Now, “boxes and boxes and boxes” of old audiotape and film that Bert Crowfoot has safeguarded for decades are turning out to be a priceless trove of Indigenous stories, culture and language.
“This is a continuation of our oral traditions,” said Crowfoot, who’s helping direct a project to turn a roomful of old interviews, talk, music and movies from a defunct Indigenous media organization into a digital archive.
In the early 1980s, Crowfoot worked for a group that had produced Indigenous programming for a public broadcast network.
From a studio in west Edmonton, it beamed interviews with Indigenous leaders, stories from elders and talk shows. It also shot abundant video and film.
In 1982, the society went under. To keep the archive together, Crowfoot bought it for a buck.

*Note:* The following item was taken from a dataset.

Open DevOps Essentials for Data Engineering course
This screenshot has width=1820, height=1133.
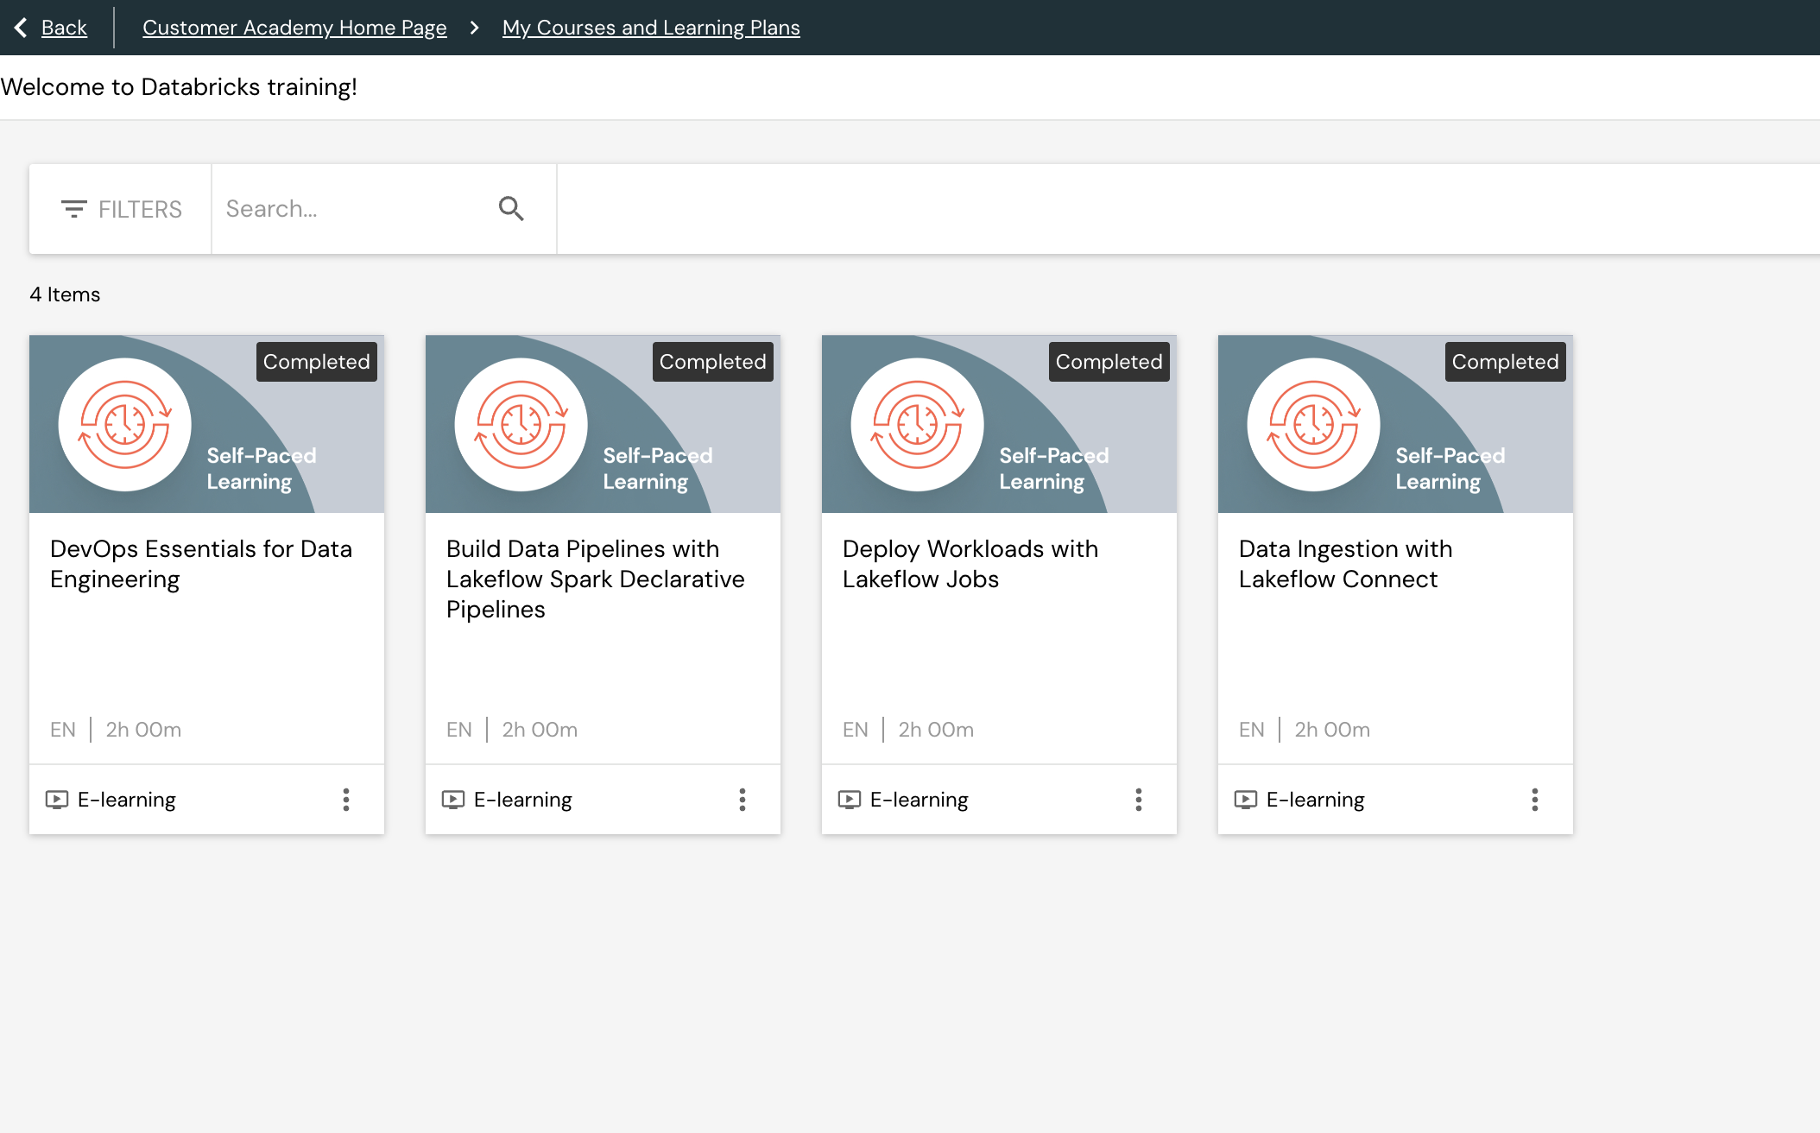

The old reel-to-reels, VCR cassettes, 16-mm film and floppy disks went into a warehouse. For 36 years, that’s where they sat.
“I always walked by and said, ‘Man, we gotta do something with this stuff,” Crowfoot said.
Enter the University of Alberta’s Institute for Sound Studies.
“I reached out to Bert and we started building this project,” said institute director Mary Ingraham.
The project is called “Digitizing The Ancestors.”
Ingraham estimates there are 2,000 reel-to-reel audio tapes and about 1,000 reels of 16-mm film, as well as piles of defunct and deteriorating analogue media.